Obiettivo del compito: Riscrivi solo le righe che vanno da quella con "Image resolution: width=1200 pixels, height=483" fino a quella con "Select the Pan", entrambe incluse, cambiando "Problems" in "Output" e lasciando invariato tutto il resto.

Dati forniti:
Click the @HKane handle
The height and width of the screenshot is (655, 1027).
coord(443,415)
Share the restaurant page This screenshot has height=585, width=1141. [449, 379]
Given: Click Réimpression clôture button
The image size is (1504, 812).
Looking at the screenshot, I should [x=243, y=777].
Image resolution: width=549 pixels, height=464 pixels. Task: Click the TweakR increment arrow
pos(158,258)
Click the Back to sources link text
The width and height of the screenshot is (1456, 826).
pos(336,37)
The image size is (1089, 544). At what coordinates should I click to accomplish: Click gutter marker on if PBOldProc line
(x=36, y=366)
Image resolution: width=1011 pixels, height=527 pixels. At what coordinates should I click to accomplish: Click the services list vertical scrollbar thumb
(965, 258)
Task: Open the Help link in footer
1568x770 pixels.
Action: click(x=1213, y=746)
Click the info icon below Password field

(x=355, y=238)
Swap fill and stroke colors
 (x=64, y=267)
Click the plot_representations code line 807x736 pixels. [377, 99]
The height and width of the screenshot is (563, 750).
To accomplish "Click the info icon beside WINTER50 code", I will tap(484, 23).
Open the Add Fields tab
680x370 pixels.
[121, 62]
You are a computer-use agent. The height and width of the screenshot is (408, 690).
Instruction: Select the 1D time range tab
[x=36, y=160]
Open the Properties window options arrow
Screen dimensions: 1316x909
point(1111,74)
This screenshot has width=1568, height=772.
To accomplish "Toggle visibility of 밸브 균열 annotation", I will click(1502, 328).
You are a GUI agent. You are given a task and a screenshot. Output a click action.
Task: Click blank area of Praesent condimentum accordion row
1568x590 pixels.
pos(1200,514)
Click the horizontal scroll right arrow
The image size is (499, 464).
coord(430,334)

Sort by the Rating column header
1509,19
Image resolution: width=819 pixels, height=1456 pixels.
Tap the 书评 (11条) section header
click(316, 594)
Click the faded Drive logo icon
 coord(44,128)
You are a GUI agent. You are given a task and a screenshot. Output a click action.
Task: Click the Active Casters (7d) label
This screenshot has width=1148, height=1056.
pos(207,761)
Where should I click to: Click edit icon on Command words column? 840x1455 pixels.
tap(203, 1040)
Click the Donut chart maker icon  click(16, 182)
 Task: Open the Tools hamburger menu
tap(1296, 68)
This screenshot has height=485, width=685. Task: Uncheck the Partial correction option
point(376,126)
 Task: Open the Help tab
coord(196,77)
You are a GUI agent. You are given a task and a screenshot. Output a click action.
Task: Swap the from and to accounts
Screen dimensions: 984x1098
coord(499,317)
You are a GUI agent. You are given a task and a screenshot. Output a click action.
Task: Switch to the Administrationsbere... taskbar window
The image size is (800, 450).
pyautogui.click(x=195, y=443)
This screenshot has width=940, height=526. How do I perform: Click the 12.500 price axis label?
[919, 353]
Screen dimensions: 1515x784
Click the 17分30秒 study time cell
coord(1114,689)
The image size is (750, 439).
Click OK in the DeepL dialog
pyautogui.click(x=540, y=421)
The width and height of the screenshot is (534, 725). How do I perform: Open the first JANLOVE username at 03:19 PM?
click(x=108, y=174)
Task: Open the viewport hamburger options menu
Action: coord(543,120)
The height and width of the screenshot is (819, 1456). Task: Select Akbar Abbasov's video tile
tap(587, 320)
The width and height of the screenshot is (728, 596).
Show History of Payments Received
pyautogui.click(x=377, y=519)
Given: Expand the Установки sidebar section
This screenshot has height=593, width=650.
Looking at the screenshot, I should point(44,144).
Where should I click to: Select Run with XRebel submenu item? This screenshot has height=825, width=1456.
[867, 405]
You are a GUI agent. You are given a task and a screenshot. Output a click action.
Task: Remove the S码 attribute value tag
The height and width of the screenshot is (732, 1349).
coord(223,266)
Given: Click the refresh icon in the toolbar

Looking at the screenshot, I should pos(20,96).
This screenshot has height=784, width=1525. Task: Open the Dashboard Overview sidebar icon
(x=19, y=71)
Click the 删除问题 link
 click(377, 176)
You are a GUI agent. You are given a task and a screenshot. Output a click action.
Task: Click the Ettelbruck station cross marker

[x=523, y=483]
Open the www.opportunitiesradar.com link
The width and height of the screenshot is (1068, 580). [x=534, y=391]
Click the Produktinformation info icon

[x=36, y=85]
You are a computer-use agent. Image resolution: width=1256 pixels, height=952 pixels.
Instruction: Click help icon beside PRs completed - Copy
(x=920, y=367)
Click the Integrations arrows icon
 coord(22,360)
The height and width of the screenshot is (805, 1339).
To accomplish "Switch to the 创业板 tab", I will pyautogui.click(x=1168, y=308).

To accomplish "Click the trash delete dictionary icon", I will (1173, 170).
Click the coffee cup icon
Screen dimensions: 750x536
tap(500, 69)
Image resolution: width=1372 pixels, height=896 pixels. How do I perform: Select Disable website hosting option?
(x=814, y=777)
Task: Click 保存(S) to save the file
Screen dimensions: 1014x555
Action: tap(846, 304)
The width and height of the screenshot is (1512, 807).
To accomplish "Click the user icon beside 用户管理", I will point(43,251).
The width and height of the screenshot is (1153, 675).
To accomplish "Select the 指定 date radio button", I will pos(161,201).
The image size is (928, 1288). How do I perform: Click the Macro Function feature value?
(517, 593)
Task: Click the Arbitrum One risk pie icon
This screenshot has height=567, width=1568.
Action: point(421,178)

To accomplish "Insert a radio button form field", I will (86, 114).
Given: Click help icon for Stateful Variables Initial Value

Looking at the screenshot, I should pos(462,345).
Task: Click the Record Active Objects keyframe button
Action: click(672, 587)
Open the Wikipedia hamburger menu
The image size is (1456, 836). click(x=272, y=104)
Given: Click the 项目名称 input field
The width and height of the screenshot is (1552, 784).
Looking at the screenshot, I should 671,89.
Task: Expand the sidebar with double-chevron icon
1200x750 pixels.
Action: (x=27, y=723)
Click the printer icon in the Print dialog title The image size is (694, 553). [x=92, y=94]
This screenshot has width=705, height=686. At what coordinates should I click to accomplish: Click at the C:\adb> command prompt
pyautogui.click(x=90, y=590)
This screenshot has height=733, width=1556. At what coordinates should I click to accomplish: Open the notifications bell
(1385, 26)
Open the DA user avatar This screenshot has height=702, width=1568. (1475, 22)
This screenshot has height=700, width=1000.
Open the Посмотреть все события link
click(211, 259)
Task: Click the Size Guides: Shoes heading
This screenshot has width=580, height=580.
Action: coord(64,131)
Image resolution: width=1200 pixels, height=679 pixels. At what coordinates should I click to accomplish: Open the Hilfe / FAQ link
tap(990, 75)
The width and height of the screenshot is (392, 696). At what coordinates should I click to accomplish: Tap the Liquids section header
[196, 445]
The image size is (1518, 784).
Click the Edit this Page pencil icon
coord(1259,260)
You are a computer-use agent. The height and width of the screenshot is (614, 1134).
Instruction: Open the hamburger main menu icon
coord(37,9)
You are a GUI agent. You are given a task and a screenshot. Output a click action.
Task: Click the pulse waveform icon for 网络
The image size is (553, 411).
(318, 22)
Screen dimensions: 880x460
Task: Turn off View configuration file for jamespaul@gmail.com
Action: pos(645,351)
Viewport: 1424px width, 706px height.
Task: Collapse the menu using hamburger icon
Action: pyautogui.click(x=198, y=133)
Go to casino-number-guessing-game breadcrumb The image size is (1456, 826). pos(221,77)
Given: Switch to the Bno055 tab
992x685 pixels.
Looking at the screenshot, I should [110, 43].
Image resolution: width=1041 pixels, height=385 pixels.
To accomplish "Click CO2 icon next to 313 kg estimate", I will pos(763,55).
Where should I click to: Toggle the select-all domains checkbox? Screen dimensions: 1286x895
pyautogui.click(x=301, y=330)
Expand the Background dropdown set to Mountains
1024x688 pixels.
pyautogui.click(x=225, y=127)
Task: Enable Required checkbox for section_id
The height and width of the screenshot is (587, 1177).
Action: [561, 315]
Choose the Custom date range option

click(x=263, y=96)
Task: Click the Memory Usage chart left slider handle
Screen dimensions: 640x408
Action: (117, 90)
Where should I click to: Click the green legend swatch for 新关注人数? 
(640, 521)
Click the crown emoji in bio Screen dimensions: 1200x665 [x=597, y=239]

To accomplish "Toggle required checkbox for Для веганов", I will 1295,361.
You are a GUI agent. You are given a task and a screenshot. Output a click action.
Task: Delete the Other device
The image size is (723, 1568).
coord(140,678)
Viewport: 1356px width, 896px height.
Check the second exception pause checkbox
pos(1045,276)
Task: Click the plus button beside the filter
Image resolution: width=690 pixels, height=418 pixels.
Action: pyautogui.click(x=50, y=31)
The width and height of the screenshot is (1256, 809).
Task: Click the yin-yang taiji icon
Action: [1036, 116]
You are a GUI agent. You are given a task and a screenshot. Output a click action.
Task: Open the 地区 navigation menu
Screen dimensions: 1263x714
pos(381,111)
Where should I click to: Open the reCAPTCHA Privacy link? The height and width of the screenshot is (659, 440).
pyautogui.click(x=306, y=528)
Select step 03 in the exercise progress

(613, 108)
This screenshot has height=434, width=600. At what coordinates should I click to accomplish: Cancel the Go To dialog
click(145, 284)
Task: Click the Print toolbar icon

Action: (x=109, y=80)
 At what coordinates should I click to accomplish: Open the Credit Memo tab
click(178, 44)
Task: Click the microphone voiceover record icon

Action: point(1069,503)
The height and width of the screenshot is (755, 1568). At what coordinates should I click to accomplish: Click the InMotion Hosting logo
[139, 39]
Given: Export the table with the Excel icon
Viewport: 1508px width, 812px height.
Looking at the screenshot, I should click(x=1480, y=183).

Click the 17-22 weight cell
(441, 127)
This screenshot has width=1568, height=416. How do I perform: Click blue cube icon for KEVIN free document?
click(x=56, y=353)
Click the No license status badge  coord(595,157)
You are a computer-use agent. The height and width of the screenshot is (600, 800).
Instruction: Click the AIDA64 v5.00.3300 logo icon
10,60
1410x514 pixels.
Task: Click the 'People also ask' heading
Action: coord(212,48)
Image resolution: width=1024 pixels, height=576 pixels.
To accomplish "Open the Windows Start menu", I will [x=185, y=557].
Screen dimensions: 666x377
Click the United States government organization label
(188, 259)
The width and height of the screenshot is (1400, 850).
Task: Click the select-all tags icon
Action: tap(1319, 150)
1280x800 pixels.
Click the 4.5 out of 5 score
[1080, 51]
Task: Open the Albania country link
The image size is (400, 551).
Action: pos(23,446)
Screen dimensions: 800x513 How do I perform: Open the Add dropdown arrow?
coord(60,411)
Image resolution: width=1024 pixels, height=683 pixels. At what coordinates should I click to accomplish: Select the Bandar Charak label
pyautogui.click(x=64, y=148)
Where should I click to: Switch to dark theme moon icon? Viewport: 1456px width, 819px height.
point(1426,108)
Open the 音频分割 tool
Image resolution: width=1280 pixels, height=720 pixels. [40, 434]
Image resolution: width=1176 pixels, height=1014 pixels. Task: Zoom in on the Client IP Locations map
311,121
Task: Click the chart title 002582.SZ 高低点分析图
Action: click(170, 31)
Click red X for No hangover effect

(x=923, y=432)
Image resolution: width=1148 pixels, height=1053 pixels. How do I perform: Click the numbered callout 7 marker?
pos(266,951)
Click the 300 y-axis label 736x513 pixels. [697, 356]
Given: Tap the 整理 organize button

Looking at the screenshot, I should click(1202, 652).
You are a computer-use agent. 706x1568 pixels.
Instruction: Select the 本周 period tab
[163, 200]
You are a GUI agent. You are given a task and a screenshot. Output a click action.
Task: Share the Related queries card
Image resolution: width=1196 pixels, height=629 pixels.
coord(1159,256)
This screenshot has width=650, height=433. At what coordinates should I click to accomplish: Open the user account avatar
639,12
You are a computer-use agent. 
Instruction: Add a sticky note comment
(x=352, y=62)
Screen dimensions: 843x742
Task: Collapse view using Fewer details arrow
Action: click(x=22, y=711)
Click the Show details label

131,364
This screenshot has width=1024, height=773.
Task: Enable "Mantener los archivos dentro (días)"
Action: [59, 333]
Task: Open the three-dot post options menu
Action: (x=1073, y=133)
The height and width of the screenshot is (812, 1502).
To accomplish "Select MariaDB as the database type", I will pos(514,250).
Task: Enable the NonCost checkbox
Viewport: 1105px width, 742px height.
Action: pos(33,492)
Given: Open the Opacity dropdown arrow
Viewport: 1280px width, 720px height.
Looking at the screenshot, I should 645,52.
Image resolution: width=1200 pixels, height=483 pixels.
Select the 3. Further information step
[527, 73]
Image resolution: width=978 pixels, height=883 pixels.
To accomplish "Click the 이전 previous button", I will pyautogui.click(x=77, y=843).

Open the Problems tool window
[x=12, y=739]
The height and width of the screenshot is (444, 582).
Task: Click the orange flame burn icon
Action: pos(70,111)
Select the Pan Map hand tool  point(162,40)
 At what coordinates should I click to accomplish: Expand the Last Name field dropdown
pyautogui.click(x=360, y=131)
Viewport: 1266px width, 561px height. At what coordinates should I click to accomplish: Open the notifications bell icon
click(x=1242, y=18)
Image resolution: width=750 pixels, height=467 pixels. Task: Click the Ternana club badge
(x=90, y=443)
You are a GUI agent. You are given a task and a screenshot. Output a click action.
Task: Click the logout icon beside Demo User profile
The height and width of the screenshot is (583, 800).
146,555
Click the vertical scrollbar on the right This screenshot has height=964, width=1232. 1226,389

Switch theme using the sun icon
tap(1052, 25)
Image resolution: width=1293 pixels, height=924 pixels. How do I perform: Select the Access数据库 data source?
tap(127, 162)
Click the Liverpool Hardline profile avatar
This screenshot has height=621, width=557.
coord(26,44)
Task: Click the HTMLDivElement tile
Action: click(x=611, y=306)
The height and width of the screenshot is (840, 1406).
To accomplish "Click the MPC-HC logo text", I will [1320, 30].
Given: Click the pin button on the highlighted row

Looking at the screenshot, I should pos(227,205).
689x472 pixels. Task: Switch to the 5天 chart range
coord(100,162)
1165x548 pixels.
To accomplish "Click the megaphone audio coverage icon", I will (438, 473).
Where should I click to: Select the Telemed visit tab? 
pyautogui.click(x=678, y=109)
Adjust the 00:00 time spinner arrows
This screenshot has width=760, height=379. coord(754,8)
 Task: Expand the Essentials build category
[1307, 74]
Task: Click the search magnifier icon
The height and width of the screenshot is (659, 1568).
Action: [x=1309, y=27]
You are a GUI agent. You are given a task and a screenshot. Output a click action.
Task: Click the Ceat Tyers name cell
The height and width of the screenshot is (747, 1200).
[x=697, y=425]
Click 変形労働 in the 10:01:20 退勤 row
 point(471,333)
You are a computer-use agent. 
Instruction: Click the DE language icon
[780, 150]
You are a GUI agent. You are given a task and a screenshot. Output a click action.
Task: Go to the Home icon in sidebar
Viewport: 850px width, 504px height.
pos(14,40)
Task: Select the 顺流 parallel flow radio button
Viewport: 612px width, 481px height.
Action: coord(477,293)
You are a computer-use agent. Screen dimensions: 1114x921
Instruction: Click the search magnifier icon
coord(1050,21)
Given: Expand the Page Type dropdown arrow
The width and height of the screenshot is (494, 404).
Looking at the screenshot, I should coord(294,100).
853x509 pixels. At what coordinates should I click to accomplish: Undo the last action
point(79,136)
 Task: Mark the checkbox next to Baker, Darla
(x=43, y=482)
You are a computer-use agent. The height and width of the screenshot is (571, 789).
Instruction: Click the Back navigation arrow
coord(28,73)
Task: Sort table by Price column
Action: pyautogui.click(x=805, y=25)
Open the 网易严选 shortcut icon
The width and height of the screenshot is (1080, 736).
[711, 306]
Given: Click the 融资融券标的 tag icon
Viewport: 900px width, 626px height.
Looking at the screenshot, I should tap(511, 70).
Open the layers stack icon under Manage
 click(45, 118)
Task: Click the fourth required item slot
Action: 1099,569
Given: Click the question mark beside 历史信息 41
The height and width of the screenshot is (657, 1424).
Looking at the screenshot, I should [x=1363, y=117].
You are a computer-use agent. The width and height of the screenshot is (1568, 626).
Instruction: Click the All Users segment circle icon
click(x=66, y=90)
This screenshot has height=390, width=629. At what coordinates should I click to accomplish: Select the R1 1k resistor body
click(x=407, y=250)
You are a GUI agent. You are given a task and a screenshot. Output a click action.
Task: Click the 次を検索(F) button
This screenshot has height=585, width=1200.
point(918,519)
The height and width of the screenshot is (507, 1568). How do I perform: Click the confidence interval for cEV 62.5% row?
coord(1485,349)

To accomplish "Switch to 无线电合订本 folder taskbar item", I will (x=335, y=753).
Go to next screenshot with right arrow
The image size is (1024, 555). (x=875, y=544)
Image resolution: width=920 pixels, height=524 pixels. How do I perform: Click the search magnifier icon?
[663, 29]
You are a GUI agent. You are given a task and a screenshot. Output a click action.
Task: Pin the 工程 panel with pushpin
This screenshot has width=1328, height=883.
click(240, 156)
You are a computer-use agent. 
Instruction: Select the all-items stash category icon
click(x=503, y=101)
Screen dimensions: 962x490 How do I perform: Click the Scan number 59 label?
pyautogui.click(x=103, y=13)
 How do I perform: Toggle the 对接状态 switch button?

Risposta:
Image resolution: width=1200 pixels, height=483 pixels.
Select the 3. Further information step
[527, 73]
Image resolution: width=978 pixels, height=883 pixels.
To accomplish "Click the 이전 previous button", I will pyautogui.click(x=77, y=843).

Open the Output tool window
[x=12, y=739]
The height and width of the screenshot is (444, 582).
Task: Click the orange flame burn icon
Action: pos(70,111)
Select the Pan Map hand tool  point(162,40)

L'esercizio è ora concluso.